Published: Mon 27 April 2015
By C. Titus Brown
In science .
tags: cos osf galaxy
Note - this was an internal funding request solicited by the
Center for Open Science . It's been funded!
Brief: We propose to integrate OSF into Galaxy as a data store. For
this purpose, we request 3 months of funding (6 months, half-time) for
one developer, plus travel.
Introduction and summary: Galaxy is a commonly used open source
biomedical/biological sequence data analysis platform that enables
biologists to put together reproducible pipelines and execute analyses
locally or in the cloud. Galaxy has a robust and sophisticated
Web-based user interface for setting up these pipelines and analyzing
data. One particular challenge for Galaxy is that on cloud instances,
data storage and publication must be done using local filesystems and
remote URLs, which adds a significant amount of complexity for
biologists interested in doing reproducible computing. Recently,
Galaxy gained a data abstraction layer that permits object stores to
be used instead of local filesystems. The Center for Open Science’s
Open Science Framework (OSF), in turn, is a robust platform for
storing, manipulating, and sharing scientific data, and provides APIs
for accessing such data; the OSF can also act as a broker for
accessing and managing remote data stores, on e.g. cloud
providers. Integrating the OSF’s object store into Galaxy would let
Galaxy use OSF for data persistence and reproducibility, and would let
Galaxy users take advantage of OSF’s data management interface, APIs,
and authentication to expand their reproducible biomedical science
workflows. This integration would also rigorously test and exercise
newly developed functionality in both Galaxy and the OSF, providing
valuable use cases and testing.
Our “stretch” goal would be to expand beyond Galaxy and work with
Project Jupyter/IPython Notebook’s data abstraction layer to provide
an OSF integration for Project Jupyter.
We note with enthusiasm that all groups mentioned here are robust
participants in the open source/open science ecosystem, and all
projects are full open source projects with contributor guidelines and
collaboration workflows!
Broader impacts: If successful, the proposed project addresses several
broader issues. First, the OSF would have an external consumer of its
APIs for data access, which would drive the maturation of these APIs
with use cases. Second, the OSF would expand to support connections
with a visible project in a non-psychology domain, giving COS a
proof-of-concept demonstration for expansion into new communities.
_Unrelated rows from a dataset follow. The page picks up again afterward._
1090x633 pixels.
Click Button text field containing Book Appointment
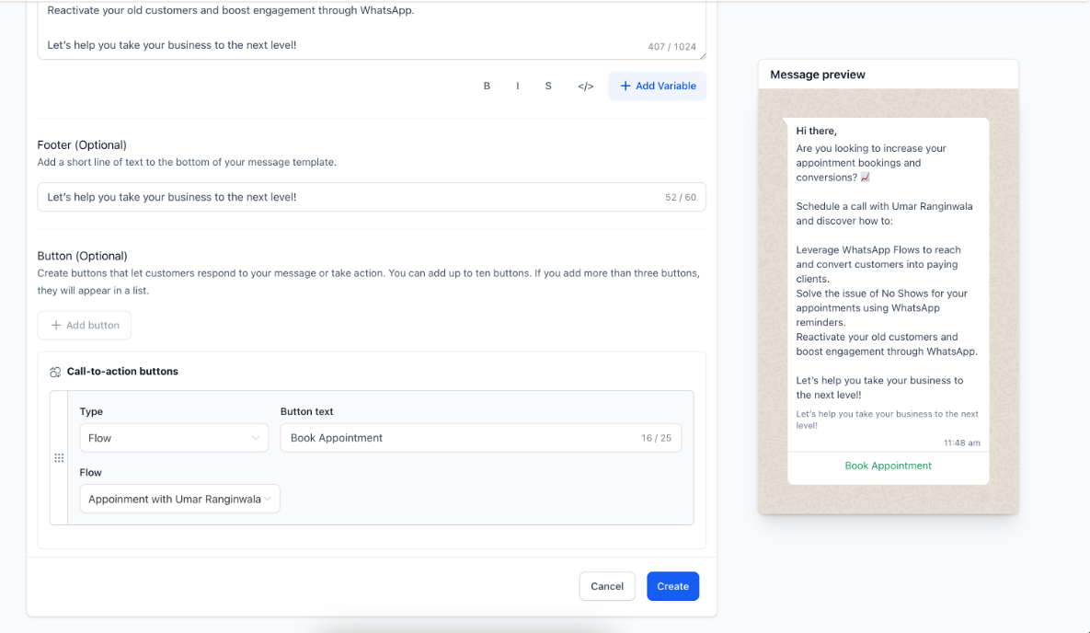pyautogui.click(x=460, y=438)
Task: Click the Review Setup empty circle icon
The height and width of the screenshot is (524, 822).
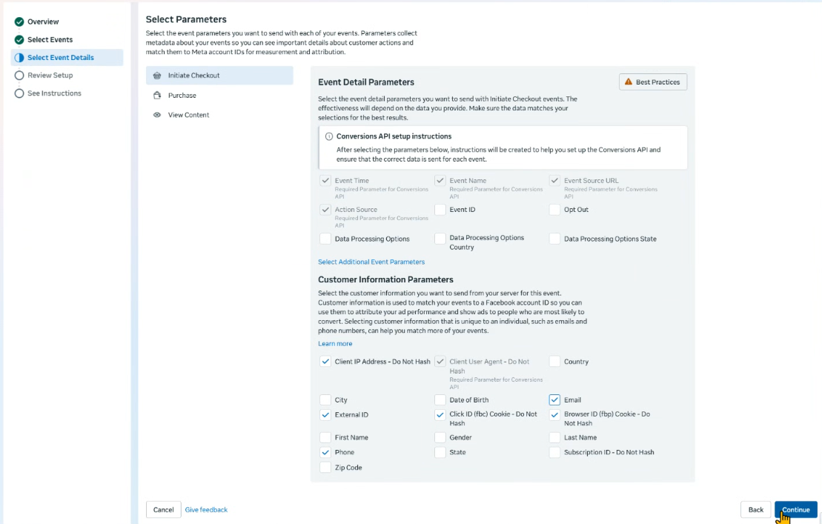Action: [19, 76]
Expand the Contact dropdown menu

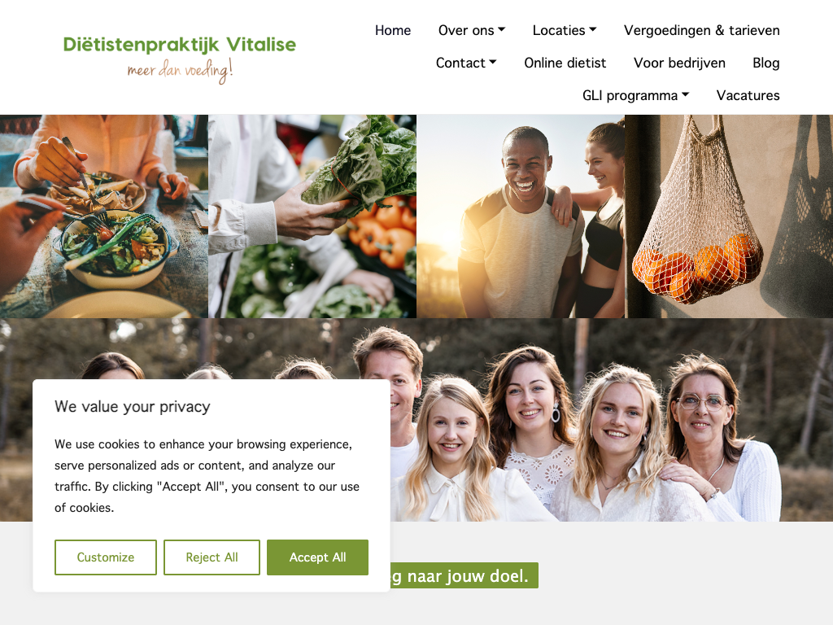[x=466, y=63]
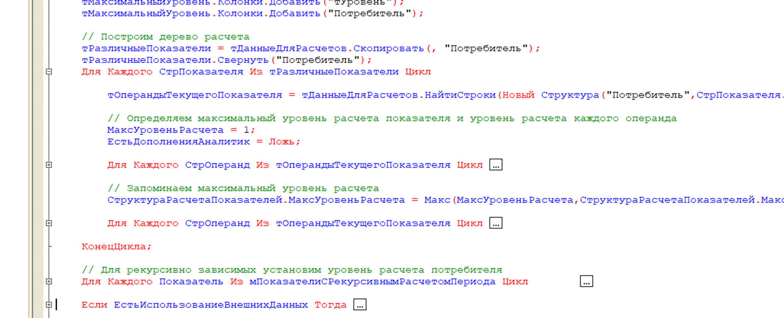784x318 pixels.
Task: Place cursor on the КонецЦикла keyword
Action: tap(116, 247)
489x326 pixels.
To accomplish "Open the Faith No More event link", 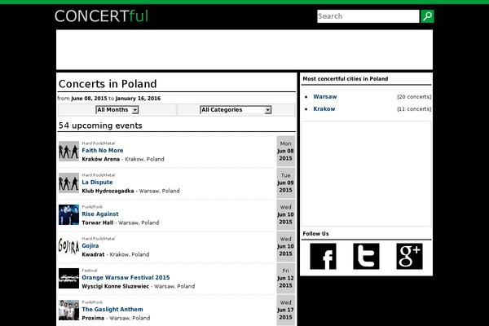I will tap(103, 150).
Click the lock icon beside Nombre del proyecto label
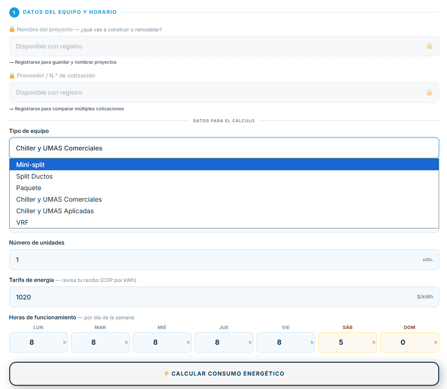This screenshot has width=447, height=389. point(12,30)
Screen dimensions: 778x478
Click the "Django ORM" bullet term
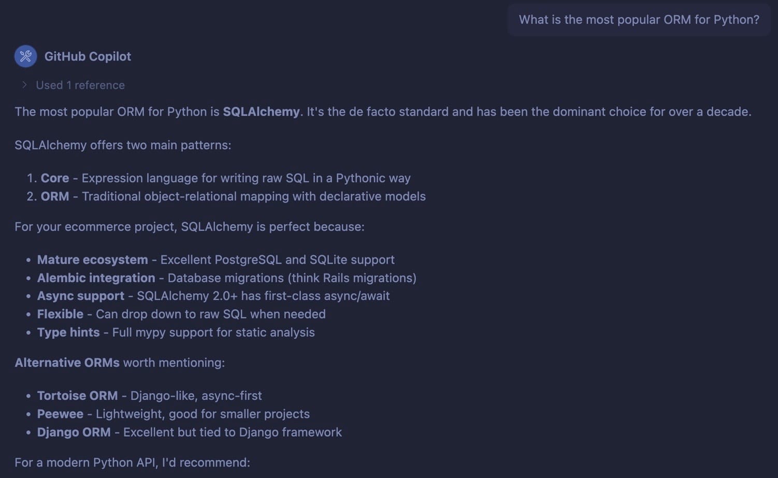pyautogui.click(x=74, y=432)
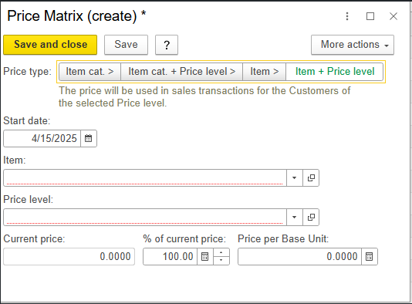Screen dimensions: 412x304
Task: Open the Price level record form icon
Action: [x=311, y=218]
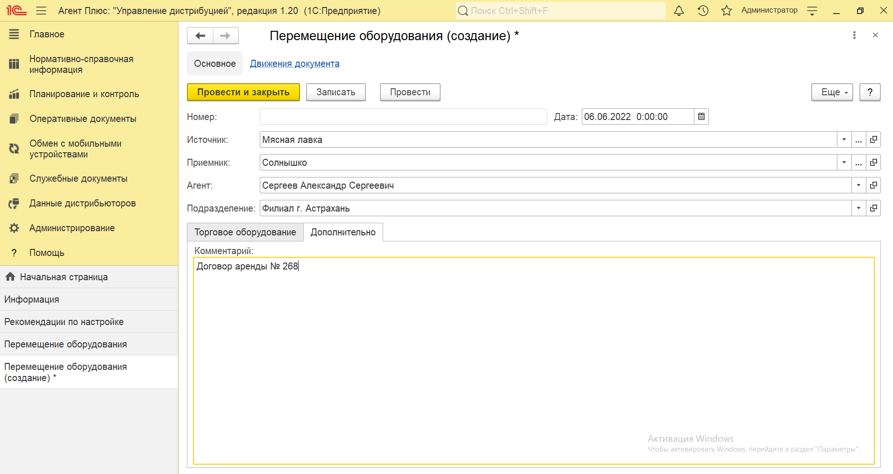The width and height of the screenshot is (893, 474).
Task: Open the history clock icon
Action: point(703,11)
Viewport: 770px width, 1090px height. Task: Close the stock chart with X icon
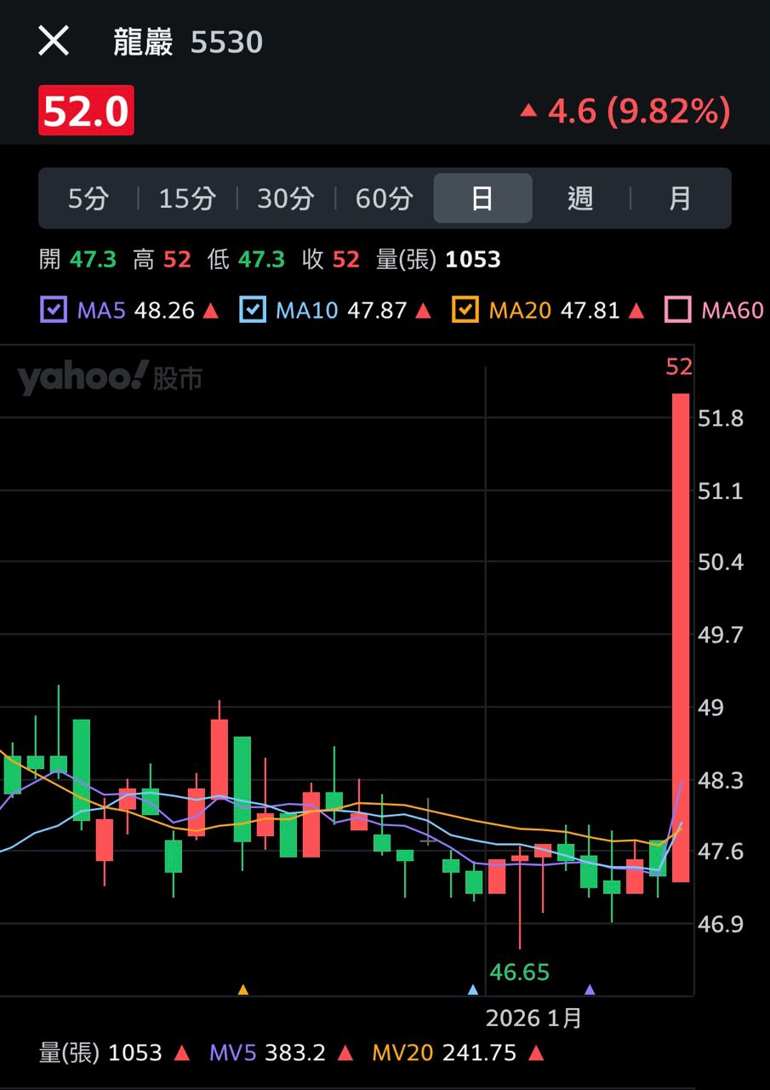pyautogui.click(x=54, y=41)
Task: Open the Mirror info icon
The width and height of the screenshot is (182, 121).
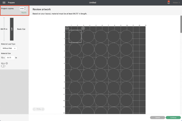Action: click(7, 63)
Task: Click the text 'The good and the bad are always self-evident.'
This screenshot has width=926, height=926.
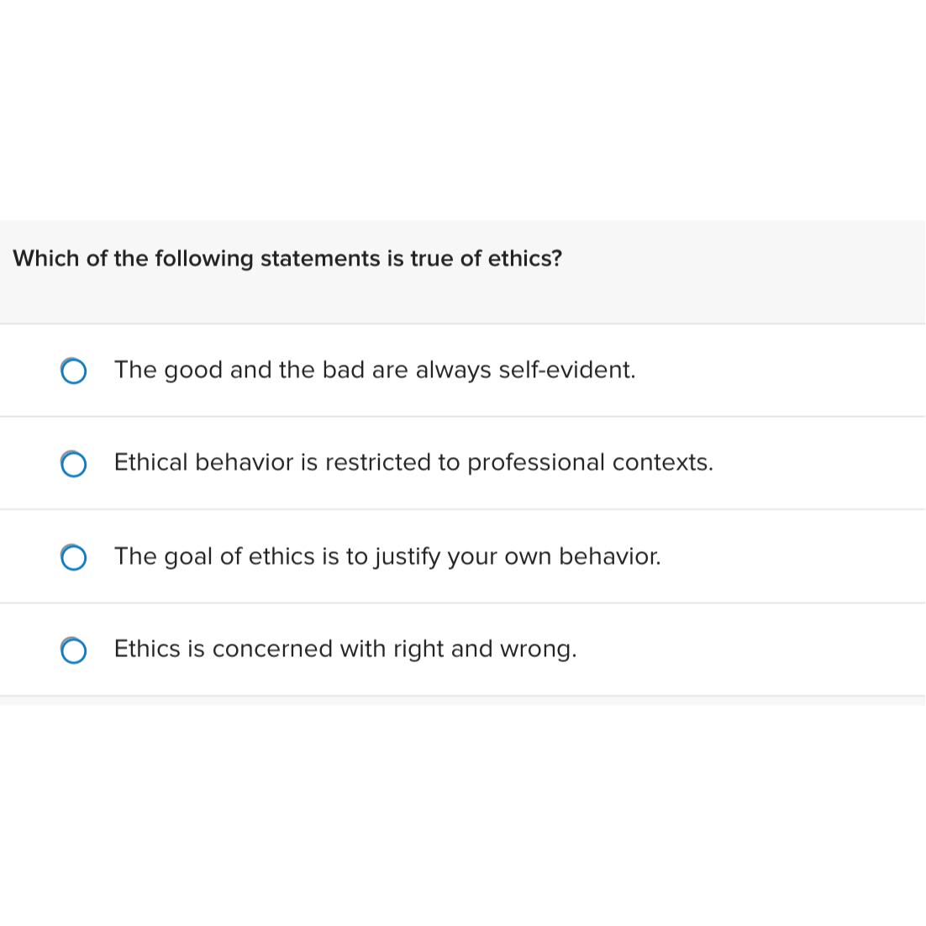Action: click(375, 370)
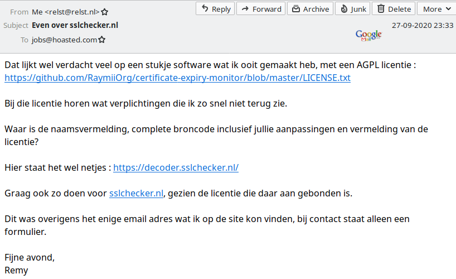Delete the email with trash button
456x279 pixels.
[394, 9]
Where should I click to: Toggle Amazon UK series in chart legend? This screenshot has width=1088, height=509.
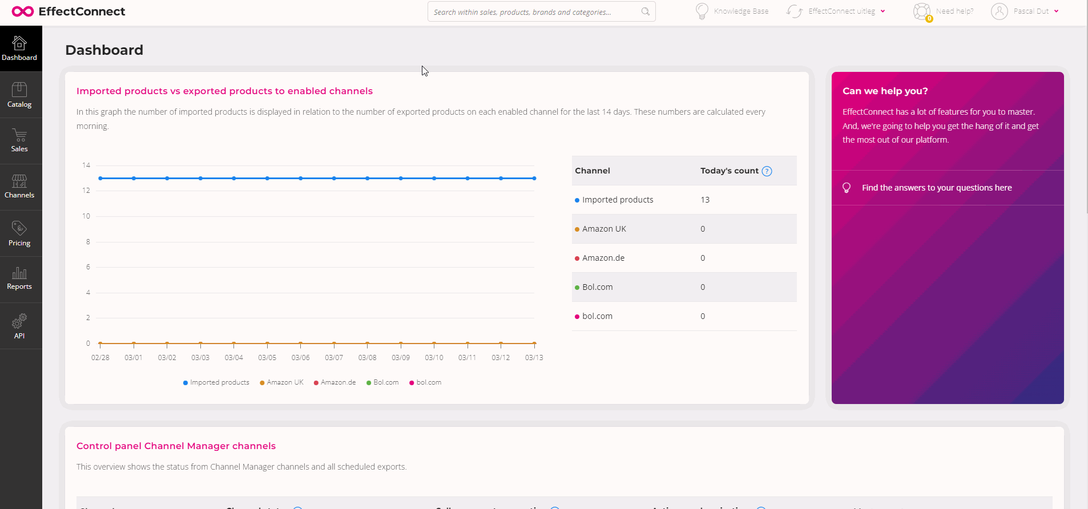[282, 382]
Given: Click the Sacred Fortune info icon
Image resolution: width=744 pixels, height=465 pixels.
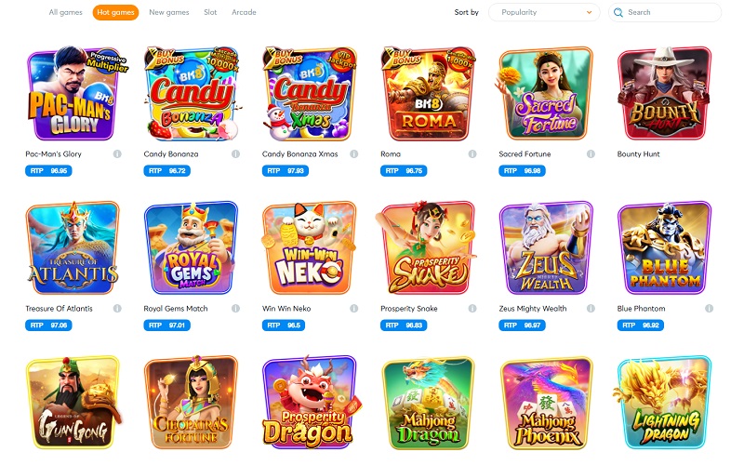Looking at the screenshot, I should coord(591,153).
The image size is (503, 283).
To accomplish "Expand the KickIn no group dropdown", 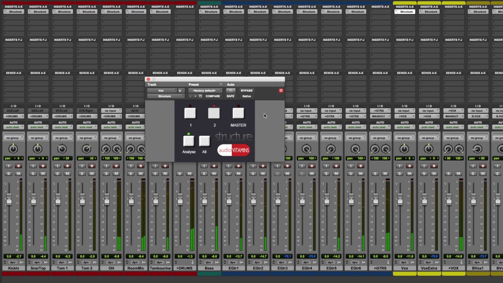I will 13,138.
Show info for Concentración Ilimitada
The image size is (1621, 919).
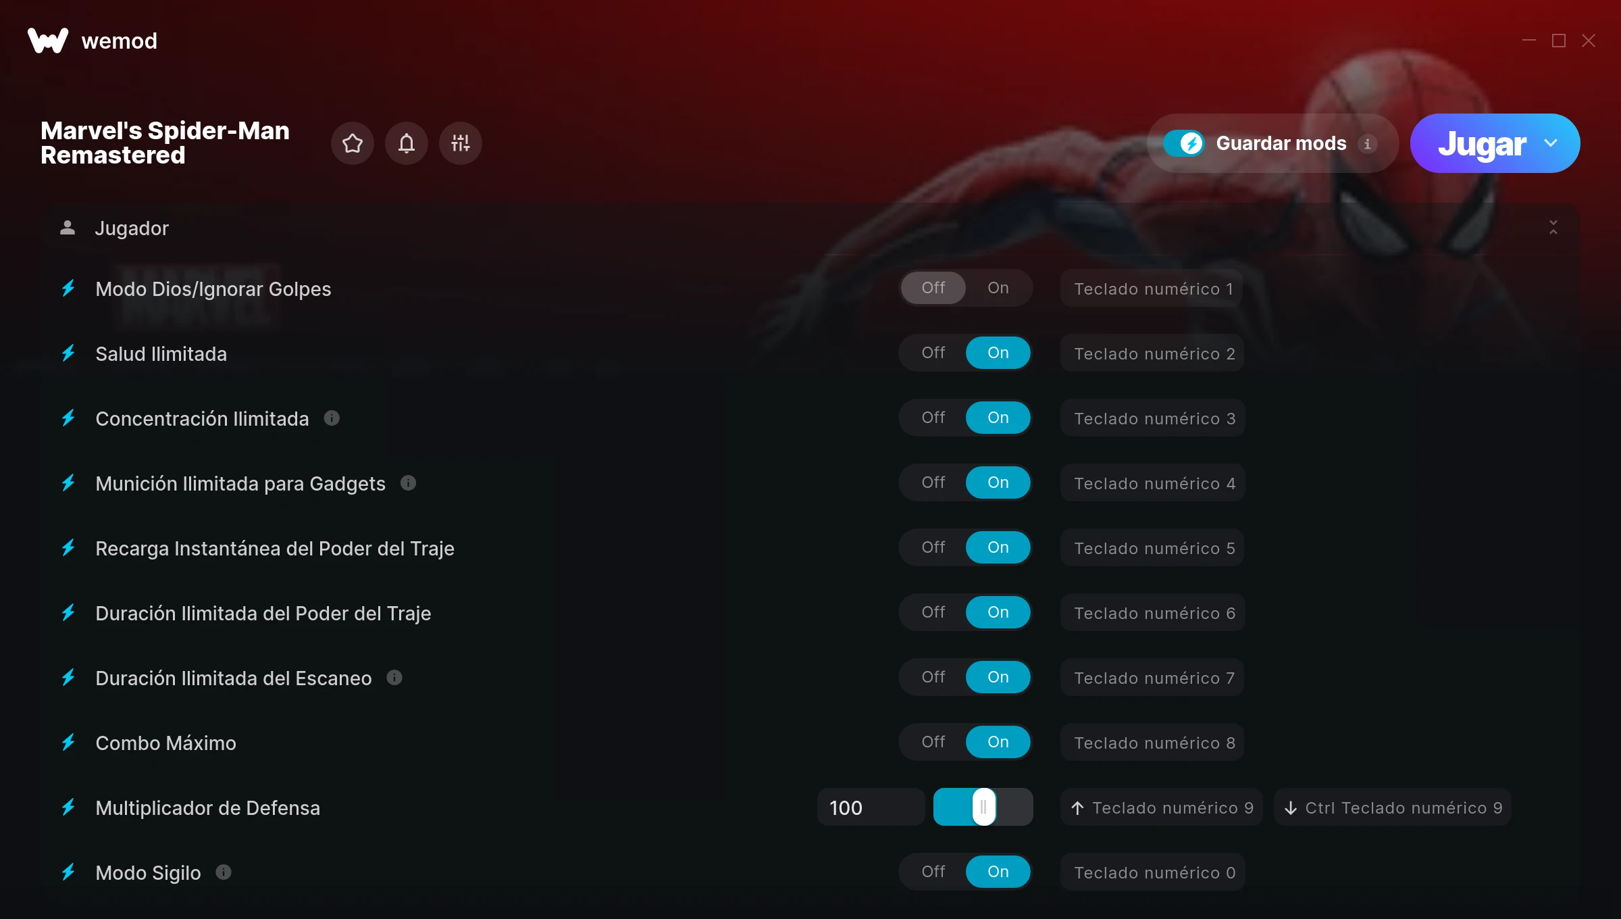332,418

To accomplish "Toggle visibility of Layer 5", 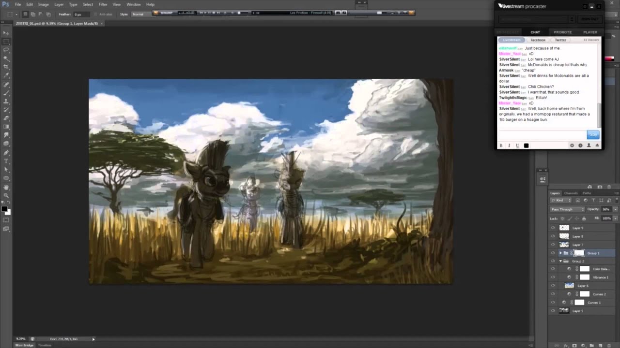I will [553, 311].
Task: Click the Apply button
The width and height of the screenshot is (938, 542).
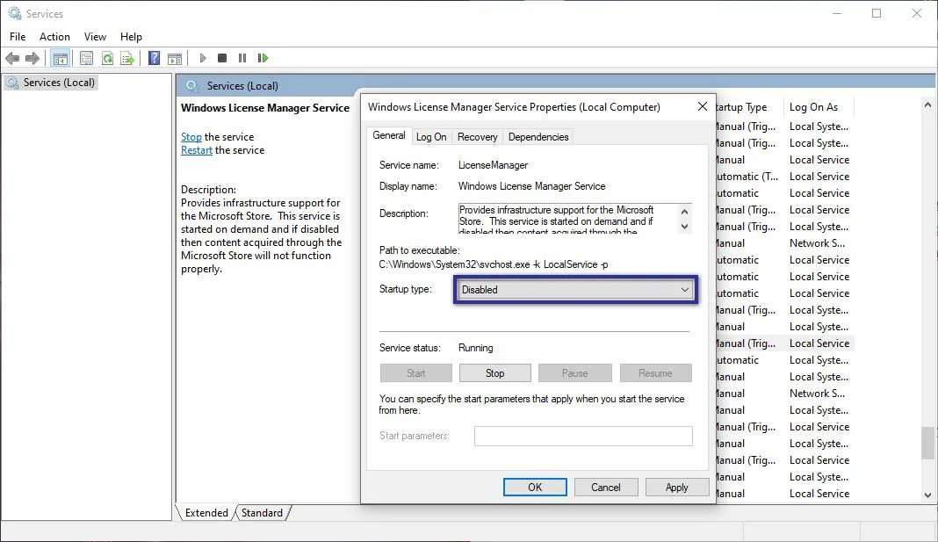Action: 677,487
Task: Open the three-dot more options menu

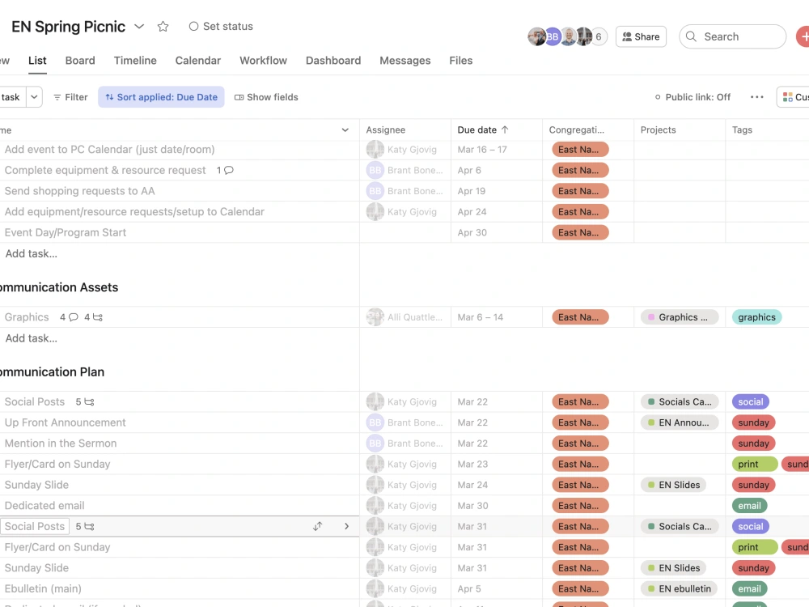Action: (x=757, y=96)
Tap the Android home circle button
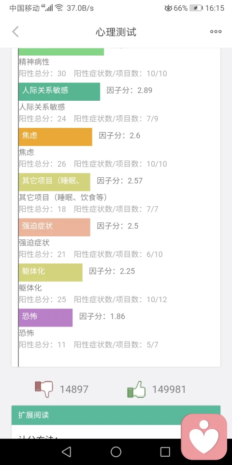The width and height of the screenshot is (232, 465). 116,451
Third, the Galaxy biomedical community would gain connections to the
OSF’s functionality, which would help in execution, storage, and
publication of biomedical data analyses. Fourth, the Brown Lab would
then be able to explore further work to build their Moore-DDD-funded
data analysis portal on top of both Galaxy and the OSF, leveraging the
functionality of both projects to advance open science and
reproducibility. Even a partial failure would be informative by
exposing faults in the OSF or Galaxy public APIs and execution models,
which could then be addressed by the projects individually. This
project would also serve as a “beta test” of the COS as an incubator
of open science software projects.
Longer-term outcomes: the Brown Lab and the COS are both interested in
exploring the OSF as a larger hub for data storage for workflow
execution, teaching and training in data-intensive science, and
hosting the reproducible publications. This proposed project is a
first step in those directions.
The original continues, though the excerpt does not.